His expression was hard to read, and he appeared to be on the point of saying something, but she turned toward him and ran a hand over his flank, and the prospect of a further adventure in adultery trumped whatever he might have wanted to say. Whatever it was, she thought, it would keep.

“I’d better get going,” he said, and rose from the bed, and rummaged through the clothes he’d tossed on the chair.

She said, “Doug? Don’t you think you might want to take a shower first?”

“Oh, Jesus. Yeah, I guess I better, huh?”

He’d known where to take her to lunch, knew to make a room reservation ahead of time, but he evidently didn’t know enough to shower away her spoor before returning to home and hearth. So perhaps this sort of adventure was not the usual thing for him. Oh, she was fairly certain he tried to get lucky on business trips — those oh-so-lonely New York visits he’d mentioned, for instance — but you didn’t have to shower after that sort of interlude, because you were going back to your own hotel room, not to your unsuspecting wife.

She started to get dressed. There was no one waiting for her, and her own shower could wait until she was back at her own motel. But she changed her mind about dressing, and was still naked when he emerged from the shower, a towel wrapped around his middle.

“Here,” she said, handing him a glass of water. “Drink this.”

“What is it?”

“Water.”

“I’m not thirsty.”

“Just drink it, will you?”

He shrugged, drank it. He went and picked up his undershorts, and kept losing his balance when he tried stepping into them. She took his arm and led him over to the bed, and he sat down and told her he didn’t feel so good. She took the undershorts away from him and got him to lie down on the bed, and she watched him struggling to keep a grip on consciousness.

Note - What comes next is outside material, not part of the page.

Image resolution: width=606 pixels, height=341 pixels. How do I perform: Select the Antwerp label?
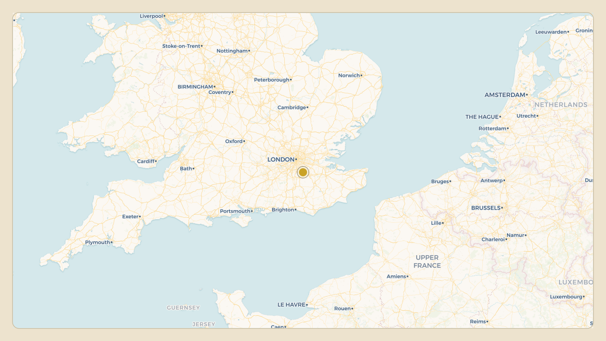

She put a pillow over his face, and she sat on it. She felt him trying to move beneath her, and she watched his hands make feeble clawing motions at the bedsheet, and observed the muscles working in his lower legs. Then he was still, and she stayed where she was for a few minutes, and an involuntary tremor, a very subtle one, went through her hindquarters.

And what was that, pray tell? Could have been her coming, could have been him going. Hard to tell, and did it really matter?

When she got up, well, duh, he was dead. No surprise there. She put her clothes on, cleaned up all traces of her presence, and transferred all of the cash from his wallet to her purse. A few hundred dollars in tens and twenties, plus an emergency hundred-dollar bill tucked away behind his driver’s license. She might have missed it, but she’d learned years ago that you had to give a man’s wallet a thorough search.

Not that the money was ever the point. But they couldn’t take it with them and it had to go somewhere, so it might as well go to her. Right?

How it happened: That final morning, shortly after she left for school, her father and mother had argued, and her father had gone for the handgun he kept in a locked desk drawer and shot her mother dead. He left the house and went to his office, saying nothing to anyone, although a coworker did say that he’d seemed troubled. And sometime during the afternoon he returned home, where his wife’s body remained undiscovered. The gun was still there (unless he’d been carrying it around with him during the intervening hours) and he put the barrel in his mouth and blew his brains out.